In image recognition research, the quality of data set directly affects the performance of the model, so it is necessary to pre-process the crack data set effectively before crack recognition. As a common image processing method [19], traditional histogram equalization can improve the contrast and visual effect of images, but its performance in pavement crack detection is relatively general, and it is difficult to highlight the detailed characteristics of cracks. Therefore, an image enhancement technology is proposed in this study, and its effect comparison is shown in Fig 3.
Fig 3. Comparison of pretreatment effect.
Fig 3 shows the comparison of the pre-processing effects of irregular road cracks in the self-made data set. The original block crack image, the image after histogram equalization and the image of mean filtering operation are listed respectively. The traditional histogram equalization method equalizes the whole image globally, but does not fully consider the details of the image, which leads to the obvious increase of noise and the crack information is covered by other features.
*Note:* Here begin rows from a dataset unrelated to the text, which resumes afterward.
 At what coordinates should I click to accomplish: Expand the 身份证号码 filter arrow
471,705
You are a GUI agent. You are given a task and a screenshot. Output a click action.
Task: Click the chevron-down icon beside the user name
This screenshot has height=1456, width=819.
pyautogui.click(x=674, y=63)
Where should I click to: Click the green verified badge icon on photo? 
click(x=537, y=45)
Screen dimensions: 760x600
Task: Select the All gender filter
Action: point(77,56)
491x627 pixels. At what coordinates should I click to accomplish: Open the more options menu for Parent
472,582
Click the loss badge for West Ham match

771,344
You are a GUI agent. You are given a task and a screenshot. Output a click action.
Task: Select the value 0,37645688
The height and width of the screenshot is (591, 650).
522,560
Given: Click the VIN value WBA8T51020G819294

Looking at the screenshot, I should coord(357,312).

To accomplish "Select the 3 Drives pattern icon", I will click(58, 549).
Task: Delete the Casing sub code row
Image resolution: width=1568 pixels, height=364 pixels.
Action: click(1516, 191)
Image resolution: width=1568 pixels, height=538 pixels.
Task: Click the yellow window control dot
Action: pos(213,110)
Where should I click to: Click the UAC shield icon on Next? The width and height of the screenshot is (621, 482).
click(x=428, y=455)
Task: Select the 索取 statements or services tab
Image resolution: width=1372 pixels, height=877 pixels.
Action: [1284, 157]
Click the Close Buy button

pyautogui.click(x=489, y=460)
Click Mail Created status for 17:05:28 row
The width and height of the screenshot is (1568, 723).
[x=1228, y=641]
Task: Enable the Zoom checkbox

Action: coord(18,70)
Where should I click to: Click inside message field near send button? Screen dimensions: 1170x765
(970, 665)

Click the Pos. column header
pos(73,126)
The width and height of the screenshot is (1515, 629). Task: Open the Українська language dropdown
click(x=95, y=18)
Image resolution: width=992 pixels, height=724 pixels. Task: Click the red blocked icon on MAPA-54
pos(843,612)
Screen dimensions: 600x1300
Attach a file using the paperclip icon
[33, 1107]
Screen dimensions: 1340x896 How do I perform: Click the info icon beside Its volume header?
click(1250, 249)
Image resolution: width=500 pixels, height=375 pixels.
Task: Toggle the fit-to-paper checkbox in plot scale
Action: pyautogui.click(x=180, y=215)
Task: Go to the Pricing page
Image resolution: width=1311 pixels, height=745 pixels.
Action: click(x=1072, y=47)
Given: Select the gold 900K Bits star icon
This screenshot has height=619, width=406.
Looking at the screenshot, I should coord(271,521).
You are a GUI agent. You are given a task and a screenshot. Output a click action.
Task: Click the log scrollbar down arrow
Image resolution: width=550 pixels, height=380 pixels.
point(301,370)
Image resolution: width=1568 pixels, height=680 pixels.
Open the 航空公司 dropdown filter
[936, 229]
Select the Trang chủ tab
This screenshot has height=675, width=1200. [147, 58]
In order to overcome the shortcomings of traditional histogram equalization methods, a filter equalization enhancement algorithm is proposed in this paper. Firstly, the crack image is filtered bilaterally to effectively remove noise while preserving edge details. Then histogram equalization combined with contrast restriction is applied to precisely control the enhancement of image contrast. Noise amplification and excessive enhancement have always been the problems of traditional methods, so the limitation of contrast parameters can be avoided, which significantly improves the image processing effect and the crack recognition ability of the model.
In this experiment, a comparative experiment method was adopted. The unimproved YOLOv8 model was used to train on the original data set and the equalized and filtered data set respectively. Other parameters were consistent, and the accuracy rate obtained from the two trainings was compared. The training results before and after equalization filtering are shown in Table 2.
Table 2. The training results before and after filtering equalization.
| Fracture type | Equalizing filter before (%) |
After equalizing filter (%) |
|---|---|---|
| Longitudinal | 61.5 | 74.7 |
| Transverse | 60.0 | 72.5 |
| Block | 68.5 | 78.6 |
| Irregularity | 62.5 | 70.9 |
It is not difficult to see from Table 2 that the recognition effect achieved by using equalization filtering to enhance the data set is better than that achieved by the original data set.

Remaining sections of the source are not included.